With the labeling function, create the LabelMaker for this prediction problem. To process one hour of transactions for each customer, set the target_dataframe_index to the customer ID and the window_size to one hour.

[4]:
label_maker = cp.LabelMaker(
    target_dataframe_index="customer_id",
    time_index="transaction_time",
    labeling_function=total_spent,
    window_size="1h",
)

Generate Labels

Automatically search and extract the labels using LabelMaker.search().

[5]:
labels = label_maker.search(
    df.sort_values("transaction_time"),
    num_examples_per_instance=-1,
    gap=1,
    verbose=True,
)

labels.head()
Elapsed: 00:00 | Remaining: 00:00 | Progress: 100%|██████████| customer_id: 5/5
[5]:
customer_id time total_spent
0 1 2014-01-01 00:45:30 914.73
1 1 2014-01-01 00:46:35 806.62
2 1 2014-01-01 00:47:40 694.09
3 1 2014-01-01 00:52:00 687.80
4 1 2014-01-01 00:53:05 656.43
[6]:
%matplotlib inline
plot = labels.plot.dist()
_images/start_10_0.png

Transform Labels

With the generated LabelTimes, apply specific transforms for our prediction problem.

Apply Threshold on Labels

To make the labels binary, LabelTimes.threshold() is applied for amounts exceeding $300.

[7]:
labels = labels.threshold(300)

labels.head()
[7]:
customer_id time total_spent
0 1 2014-01-01 00:45:30 True
1 1 2014-01-01 00:46:35 True
2 1 2014-01-01 00:47:40 True
3 1 2014-01-01 00:52:00 True
4 1 2014-01-01 00:53:05 True

Lead Label Times

The label times are shifted one hour earlier for predicting in advance by using LabelTimes.apply_lead().

[8]:
labels = labels.apply_lead("1h")

labels.head()
[8]:
customer_id time total_spent
0 1 2013-12-31 23:45:30 True
1 1 2013-12-31 23:46:35 True
2 1 2013-12-31 23:47:40 True
3 1 2013-12-31 23:52:00 True
4 1 2013-12-31 23:53:05 True

Describe Labels

After transforming the labels, use LabelTimes.describe() to print out the distribution with the settings and transforms that were used to make these labels.

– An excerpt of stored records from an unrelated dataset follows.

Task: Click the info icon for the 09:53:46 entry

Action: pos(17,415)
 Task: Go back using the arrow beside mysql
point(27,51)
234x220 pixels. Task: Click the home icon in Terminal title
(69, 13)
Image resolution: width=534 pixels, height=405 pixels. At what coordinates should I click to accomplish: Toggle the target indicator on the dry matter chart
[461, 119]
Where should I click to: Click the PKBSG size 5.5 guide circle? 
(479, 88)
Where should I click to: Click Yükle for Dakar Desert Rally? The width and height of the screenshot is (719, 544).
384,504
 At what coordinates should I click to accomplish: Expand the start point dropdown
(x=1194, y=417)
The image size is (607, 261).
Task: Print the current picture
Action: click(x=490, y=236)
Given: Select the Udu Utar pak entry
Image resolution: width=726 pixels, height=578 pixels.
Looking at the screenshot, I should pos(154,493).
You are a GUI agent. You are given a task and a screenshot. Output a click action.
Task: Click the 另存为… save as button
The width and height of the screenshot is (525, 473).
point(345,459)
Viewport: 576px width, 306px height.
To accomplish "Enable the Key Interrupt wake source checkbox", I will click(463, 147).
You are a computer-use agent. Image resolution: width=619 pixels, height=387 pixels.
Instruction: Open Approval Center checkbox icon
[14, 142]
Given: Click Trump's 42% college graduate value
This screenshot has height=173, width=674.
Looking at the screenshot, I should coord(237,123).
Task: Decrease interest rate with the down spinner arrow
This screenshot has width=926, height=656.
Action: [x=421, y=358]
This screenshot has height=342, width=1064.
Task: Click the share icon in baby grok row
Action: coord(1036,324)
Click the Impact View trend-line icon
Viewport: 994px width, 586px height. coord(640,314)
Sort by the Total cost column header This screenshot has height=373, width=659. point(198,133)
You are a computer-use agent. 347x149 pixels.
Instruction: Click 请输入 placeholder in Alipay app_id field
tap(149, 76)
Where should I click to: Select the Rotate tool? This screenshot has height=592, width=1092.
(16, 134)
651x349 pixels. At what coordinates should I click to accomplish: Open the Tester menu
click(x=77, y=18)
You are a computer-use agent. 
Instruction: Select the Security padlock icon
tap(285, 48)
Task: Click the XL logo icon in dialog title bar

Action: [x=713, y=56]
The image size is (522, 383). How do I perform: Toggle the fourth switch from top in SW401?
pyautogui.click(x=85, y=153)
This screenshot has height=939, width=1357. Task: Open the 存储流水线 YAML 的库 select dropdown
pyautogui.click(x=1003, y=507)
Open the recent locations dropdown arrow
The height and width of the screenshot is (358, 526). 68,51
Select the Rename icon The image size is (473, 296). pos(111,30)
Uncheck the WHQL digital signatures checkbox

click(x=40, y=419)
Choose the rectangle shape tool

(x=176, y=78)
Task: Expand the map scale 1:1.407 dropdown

This is useful as a reference for understanding how the labels are generated from raw data. Also, the label distribution is helpful for determining if we have imbalanced labels.

[9]:
labels.describe()
Label Distribution
------------------
total_spent
False      56
True       44
Total:    100


Settings
--------
gap                                    1
maximum_data                        None
minimum_data                        None
num_examples_per_instance             -1
target_column                total_spent
target_dataframe_index       customer_id
target_type                     discrete
window_size                           1h


Transforms
----------
1. threshold
  - value:    300

2. apply_lead
  - value:    1h

Plot Labels

You can use plots to inspect the labels.

Distribution

This plot shows the label distribution.

[10]:
plot = labels.plot.distribution()
_images/start_18_0.png

Count by Time

This plot shows the label distribution across cutoff times.